You can’t just flip a switch and become authentic overnight. Trust me, I tried. It’s more like learning to speak a language you used to know but haven’t practiced in years.

Start small. When someone gives you a compliment, just say “thank you” instead of deflecting with a joke. When someone asks how you’re doing, pause before answering. Give yourself permission to say “Actually, today’s been tough” when it has been.

These feel like tiny rebellions at first. Your performing self will scream that you’re making things weird, that you’re being a burden. Ignore it. That voice has been running the show for too long.

The unexpected plot twist

Here’s what nobody tells you about dropping the happiness performance: it doesn’t make you unhappy. It makes you real. And real includes the full spectrum – joy, sadness, frustration, excitement, boredom, contentment.

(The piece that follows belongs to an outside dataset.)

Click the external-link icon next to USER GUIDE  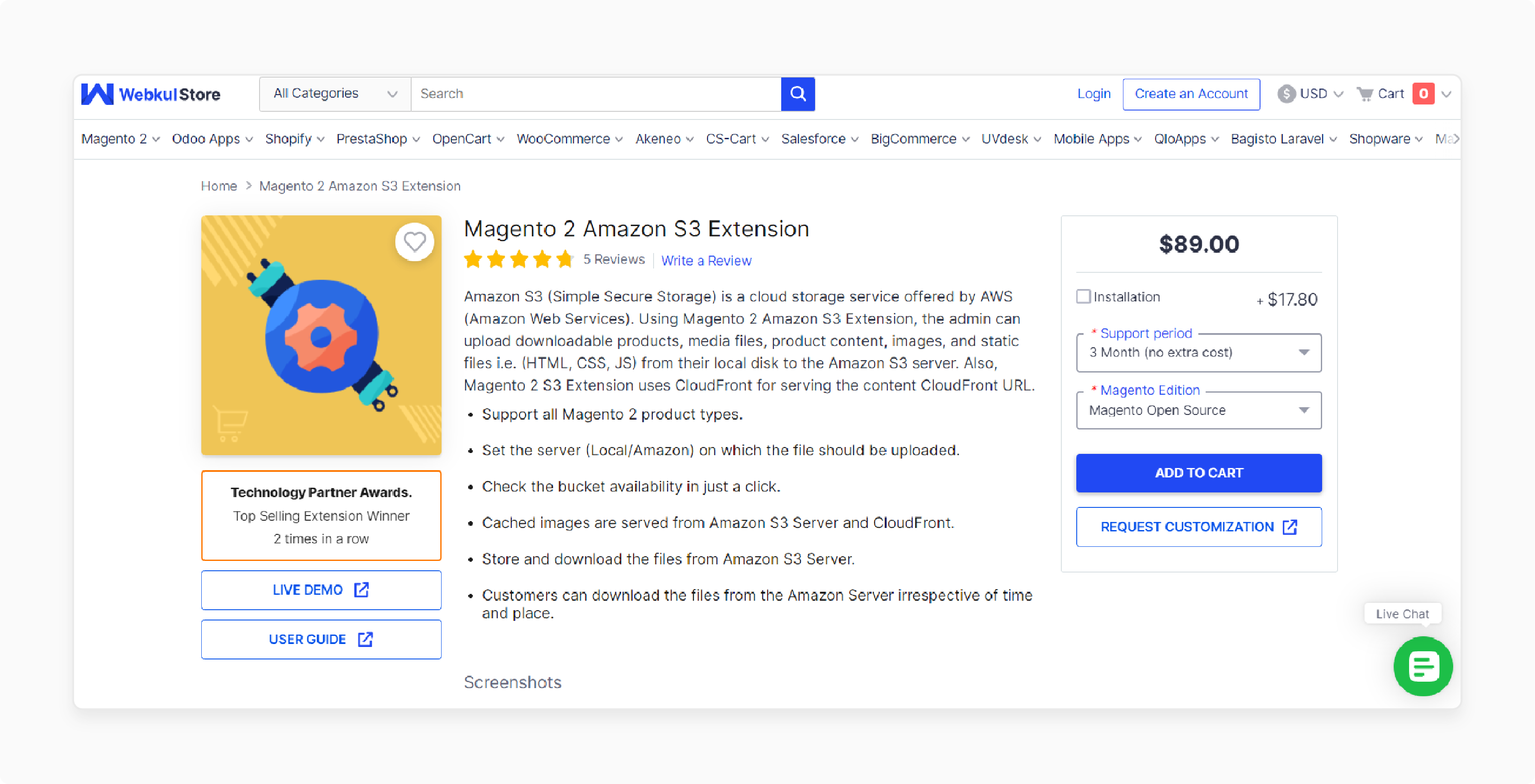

My relationship with my kids changed completely once I stopped performing. We have real conversations now. They share their struggles because they know I’ll share mine. My middle child, the one who struggled with anxiety? They told me recently that seeing me work through my own stuff gave them permission to be imperfect too.

That’s worth more than a thousand performed smiles.

Final thoughts

If you recognize yourself in that mother’s confession, if you’ve been performing happiness for so long that you’ve lost track of the real thing, know this: it’s not too late to find your way back.

The path isn’t about becoming unhappy or dumping your problems on everyone. It’s about allowing yourself to be human. To have bad days without apologizing for them. To experience joy without needing to amplify it for others.

Your kids, your partner, your friends – they don’t need your performance. They need you. The real, complicated, sometimes struggling, sometimes thriving you. That’s the person worth knowing. That’s the person worth being.